I have been consistently amazed by the results of this paper, but it is clear that some people pay no attention to my suggestions whatsoever or consistently do the exact opposite. That’s human nature, I suppose. Please, please read and understand the section on track layout and checkerboarding of audio edits. It will take 30 minutes out of your workday. When you consider that you may be saving an hour or more out of every mix by following my suggestions, it seems like a pretty good deal.
Read·Me·If·Nothing·Else, a quick overview
I consider 8 tracks to be a minimum reasonable number for delivery to a mix, and I suggest the following layout as a starting point for you. Alter it as needed.
1. Sync sound/Voice over
2. Sync sound/Voice over
3. Sync sound/B roll
4. Sync sound/B roll
5. B roll/Music
6. B roll/Music
7. Music
8. Music
Fig. 1, 8 track layout
Track layout must be altered to suit each particular job or scene, but please try to stick to some kind of layout scheme! A random interspersing of edits among tracks is difficult to follow and work with. Please notice that stereo elements should be on “odd-even” pairs such as 5/6 or 7/8. A pair such as 6/7 is possible, but such “even-odd” pairs should be avoided. Most audio equipment is set up for “odd-even” pairing.
Make intelligent checkerboarding choices. What is checkerboarding? It is thoughtful separation of dissimilar audio material onto different tracks. During the final mix, these different tracks can be processed differently to achieve a smooth and cohesive result. Brainless checkerboarding of every edit can be as bad as checkerboarding none of them. If handles are available at checkerboard points, please include them. For information about handles and why and when to checkerboard, read on further. A common situation which complicates the mix needlessly is when edits have been checkerboarded without paying attention to whether sound is foreground or background. This can lead to tracks which contain, for instance, tightly interspersed interview and B-roll/effects. These often must be separated into a workable arrangement during the mix.
When digitizing into the nonlinear editor, remember that your audio will usually become part of the final audio. It is important that “clipping” (red lights) during digitizing not be allowed. Clipping causes an ugly distortion which can never be removed. Also, please do not combine original source audio tracks. Keep them separate, or if they are both identical, you may choose to digitize only one of them. Take particular care, when digitizing through a mixing board, that the editing system’s audio outputs do not feed its own audio inputs. This may or may not cause a very audible feedback howl, but it will certainly cause a particular audio “coloration” which is immediately identifiable to the practiced ear, and can never be fixed except by re-digitizing. By all means use a standard edit room and mixer setup for consistency and keep notes about how material was digitized. By keeping notes, you can repeat those settings if you return to that source tape for more material later on, and the new material will then edit into the old seamlessly. This is a VERY common situation, and a problem easily avoided.

◆ ◆ ◆

▶ **WHAT IS BEING ASKED**:
In the passage on audio track layout, rename "mix" as "session" in everything from "I have been" down to "it as needed.", and write out that stretch with the change.

▶ **DATA EXTRACT**:
◆ ◆ ◆

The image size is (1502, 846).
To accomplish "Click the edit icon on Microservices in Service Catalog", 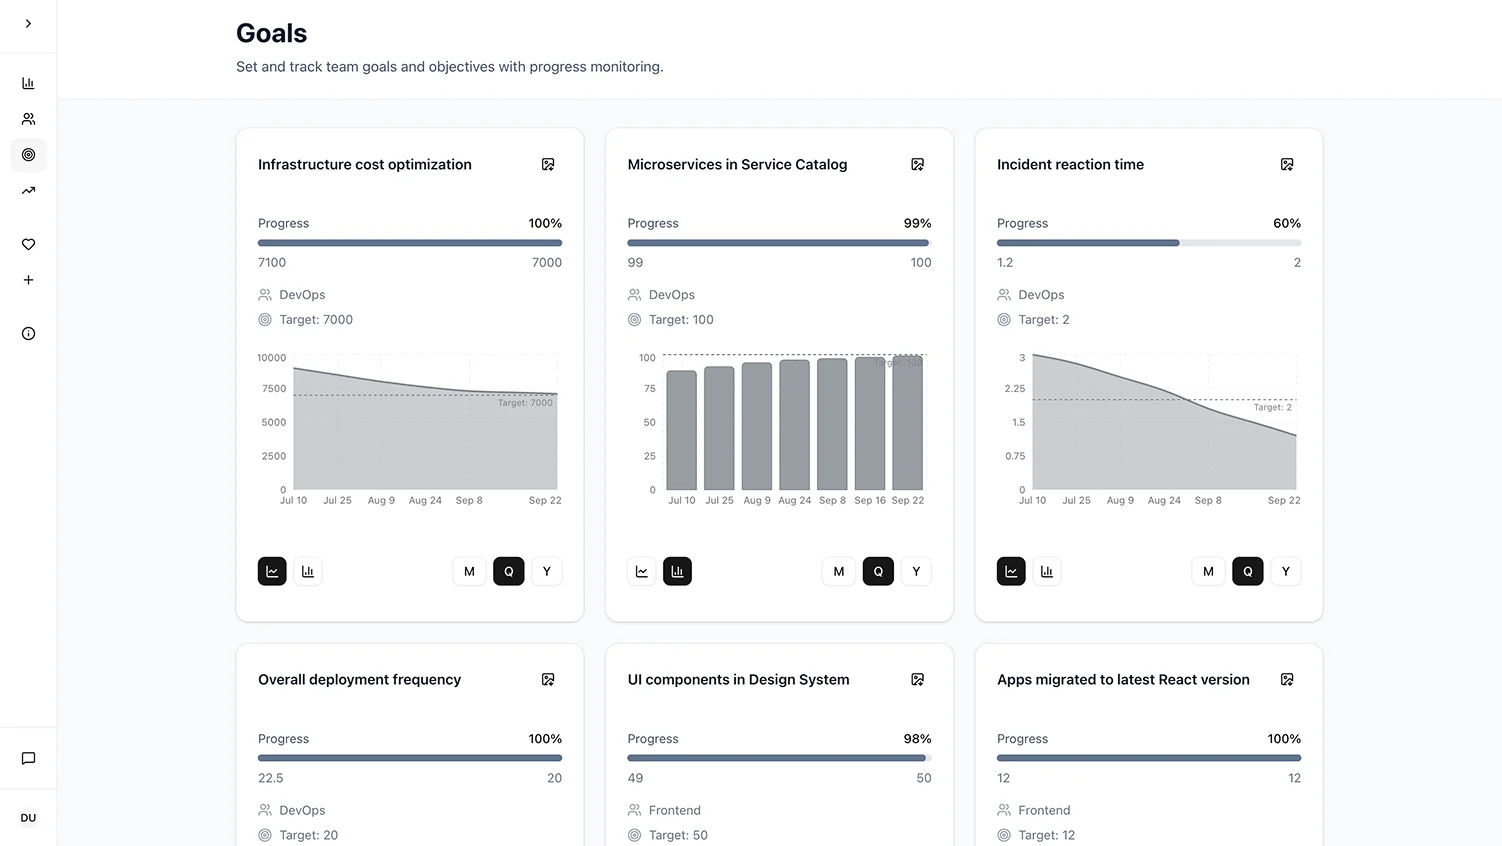I will point(917,164).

◆ ◆ ◆

▶ **COMPLETE OUTPUT**:
I have been consistently amazed by the results of this paper, but it is clear that some people pay no attention to my suggestions whatsoever or consistently do the exact opposite. That’s human nature, I suppose. Please, please read and understand the section on track layout and checkerboarding of audio edits. It will take 30 minutes out of your workday. When you consider that you may be saving an hour or more out of every session by following my suggestions, it seems like a pretty good deal.
Read·Me·If·Nothing·Else, a quick overview
I consider 8 tracks to be a minimum reasonable number for delivery to a session, and I suggest the following layout as a starting point for you. Alter it as needed.